» Instructions for the task
When you set down the entries, keep every word exactly as it is but drop the pictures.

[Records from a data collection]
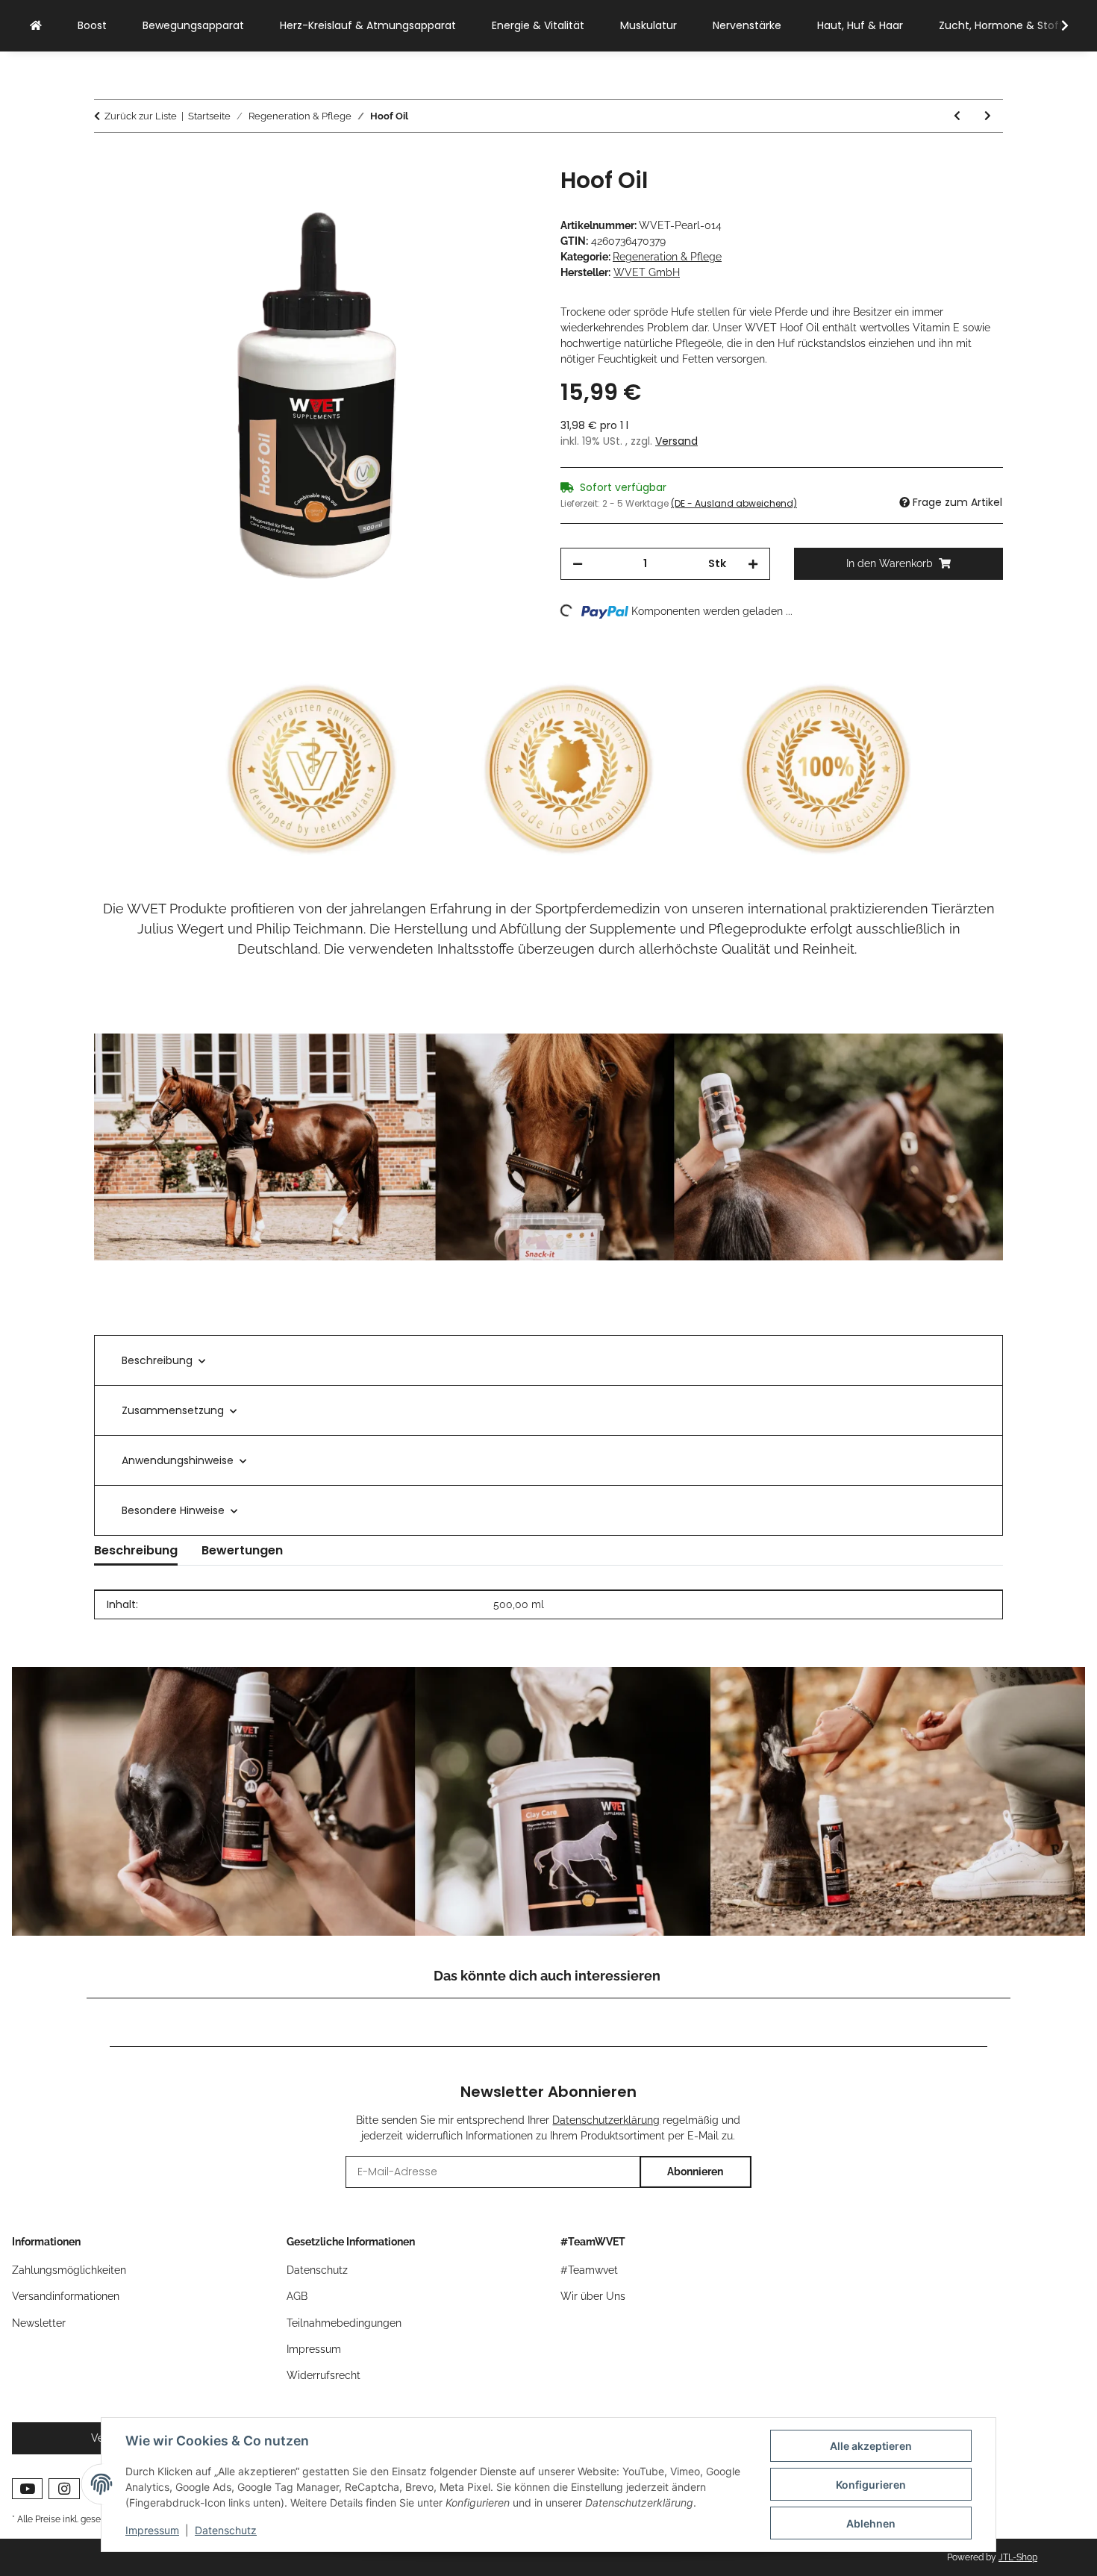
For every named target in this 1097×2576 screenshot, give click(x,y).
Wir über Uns (592, 2296)
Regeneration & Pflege (667, 257)
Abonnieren (695, 2172)
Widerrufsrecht (323, 2375)
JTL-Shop (1017, 2557)
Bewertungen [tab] (242, 1550)
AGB (297, 2296)
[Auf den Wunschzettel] (505, 195)
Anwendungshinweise (178, 1460)
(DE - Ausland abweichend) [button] (734, 503)
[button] (1055, 26)
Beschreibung (157, 1360)
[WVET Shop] (36, 25)
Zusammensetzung (173, 1410)
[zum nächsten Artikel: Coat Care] (987, 116)
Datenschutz (226, 2530)
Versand (676, 441)
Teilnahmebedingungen (344, 2323)
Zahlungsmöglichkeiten (69, 2270)
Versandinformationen (65, 2296)
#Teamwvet (589, 2270)
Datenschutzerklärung (606, 2120)
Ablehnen (871, 2523)
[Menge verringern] (577, 563)
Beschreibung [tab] (136, 1550)
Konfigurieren (871, 2484)
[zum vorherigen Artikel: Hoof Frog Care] (957, 116)
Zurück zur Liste (140, 116)
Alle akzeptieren (871, 2445)
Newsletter (39, 2323)
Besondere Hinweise (173, 1510)
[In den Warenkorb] (106, 159)
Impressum (152, 2530)
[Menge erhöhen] (753, 563)
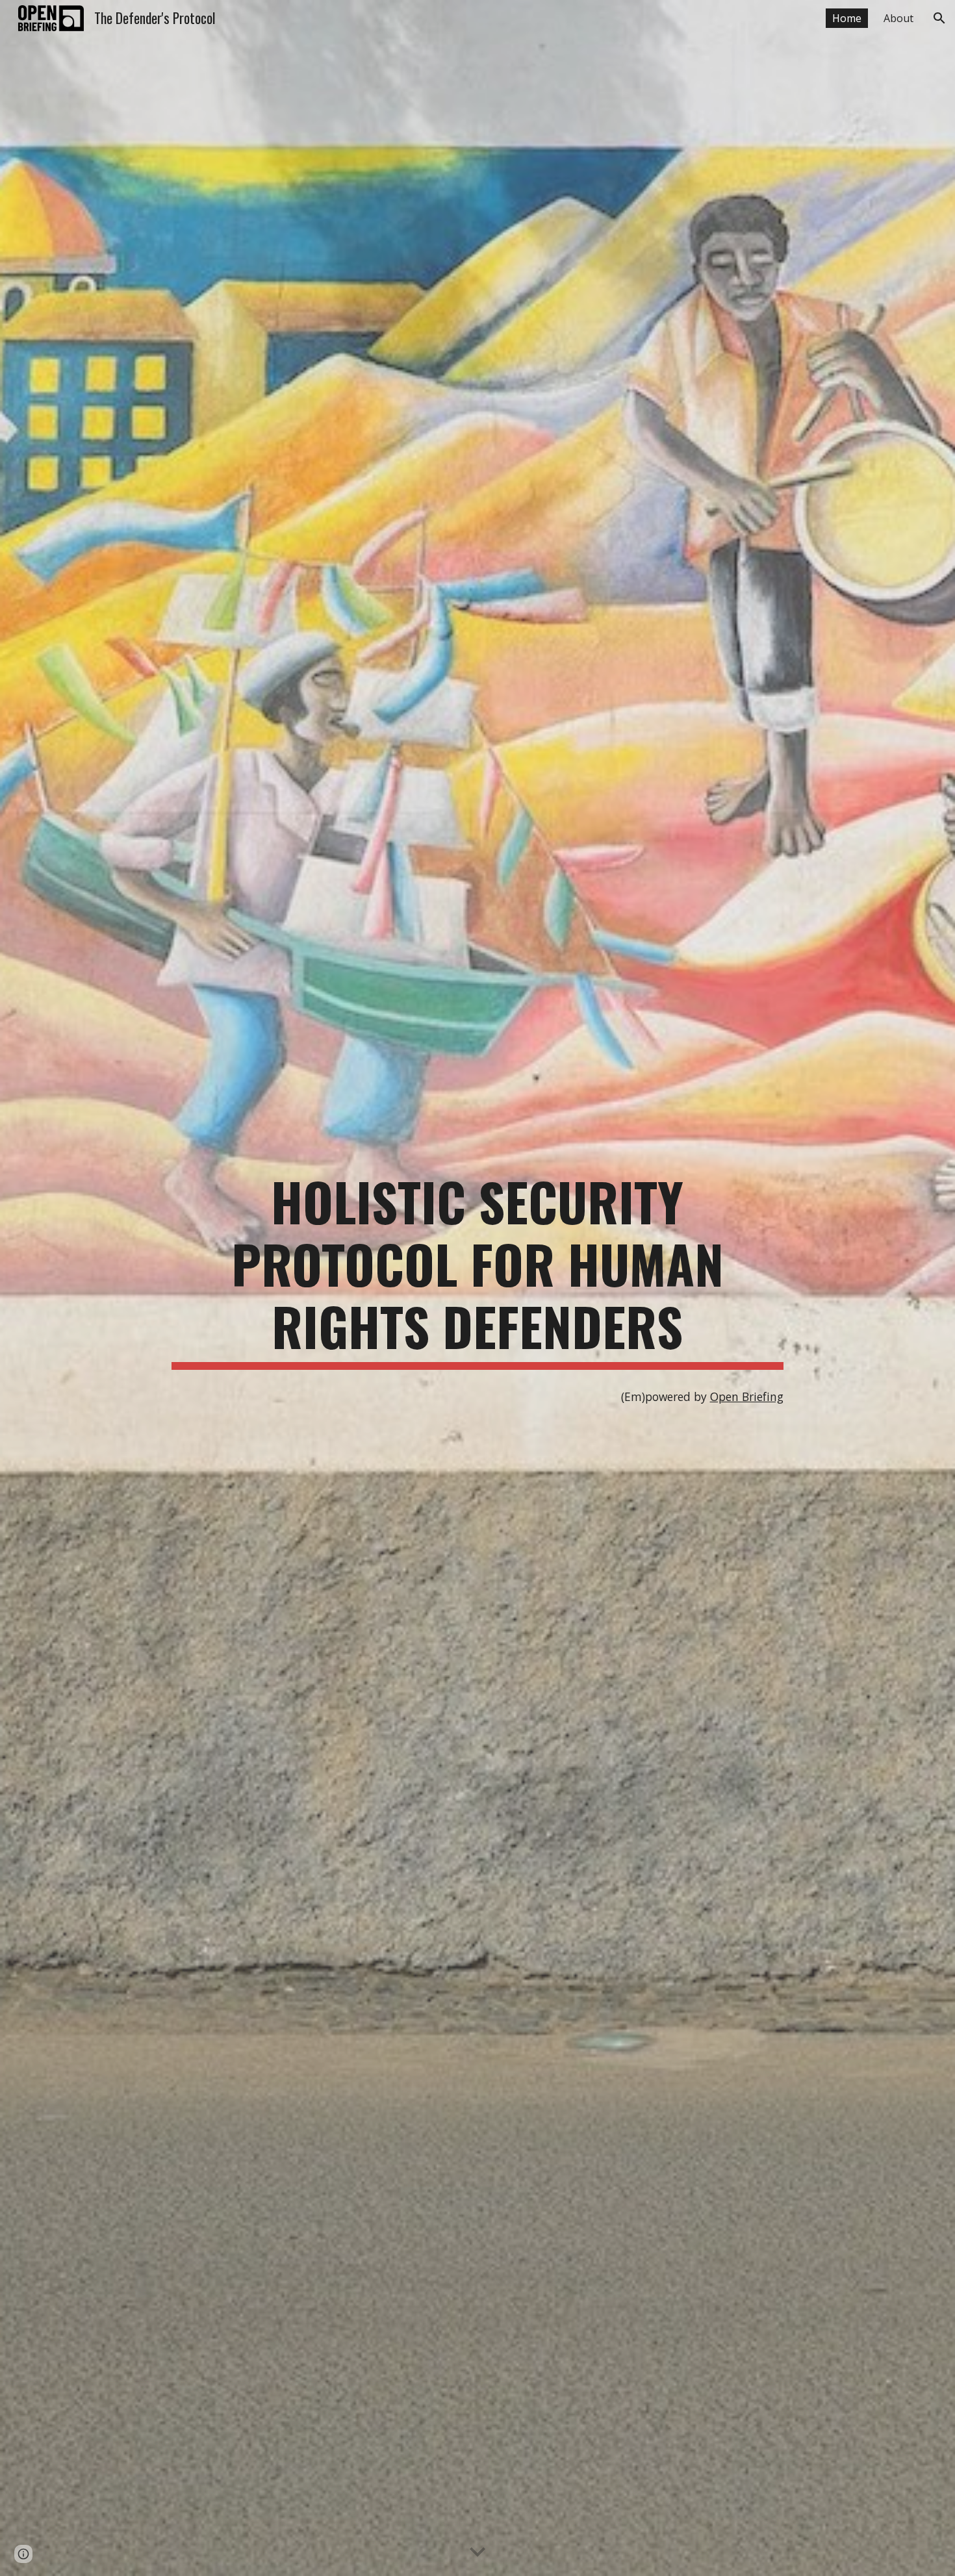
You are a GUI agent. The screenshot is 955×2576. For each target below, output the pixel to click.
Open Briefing (746, 1396)
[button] (939, 18)
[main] (477, 1270)
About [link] (898, 18)
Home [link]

» Written answer
For every named target in this 1097×2576 screenshot, give click(x,y).
Wir über Uns (592, 2296)
Regeneration & Pflege (667, 257)
Abonnieren (695, 2172)
Widerrufsrecht (323, 2375)
JTL-Shop (1017, 2557)
Bewertungen [tab] (242, 1550)
AGB (297, 2296)
[Auf den Wunschzettel] (505, 195)
Anwendungshinweise (178, 1460)
(DE - Ausland abweichend) [button] (734, 503)
[button] (1055, 26)
Beschreibung (157, 1360)
[WVET Shop] (36, 25)
Zusammensetzung (173, 1410)
[zum nächsten Artikel: Coat Care] (987, 116)
Datenschutz (226, 2530)
Versand (676, 441)
Teilnahmebedingungen (344, 2323)
Zahlungsmöglichkeiten (69, 2270)
Versandinformationen (65, 2296)
#Teamwvet (589, 2270)
Datenschutzerklärung (606, 2120)
Ablehnen (871, 2523)
[Menge verringern] (577, 563)
Beschreibung [tab] (136, 1550)
Konfigurieren (871, 2484)
[zum vorherigen Artikel: Hoof Frog Care] (957, 116)
Zurück zur Liste (140, 116)
Alle akzeptieren (871, 2445)
Newsletter (39, 2323)
Besondere Hinweise (173, 1510)
[In den Warenkorb] (106, 159)
Impressum (152, 2530)
[Menge erhöhen] (753, 563)
You are a GUI agent. The screenshot is 955×2576. For each target below, output the pixel to click.
Open Briefing (746, 1396)
[button] (939, 18)
[main] (477, 1270)
About [link] (898, 18)
Home [link]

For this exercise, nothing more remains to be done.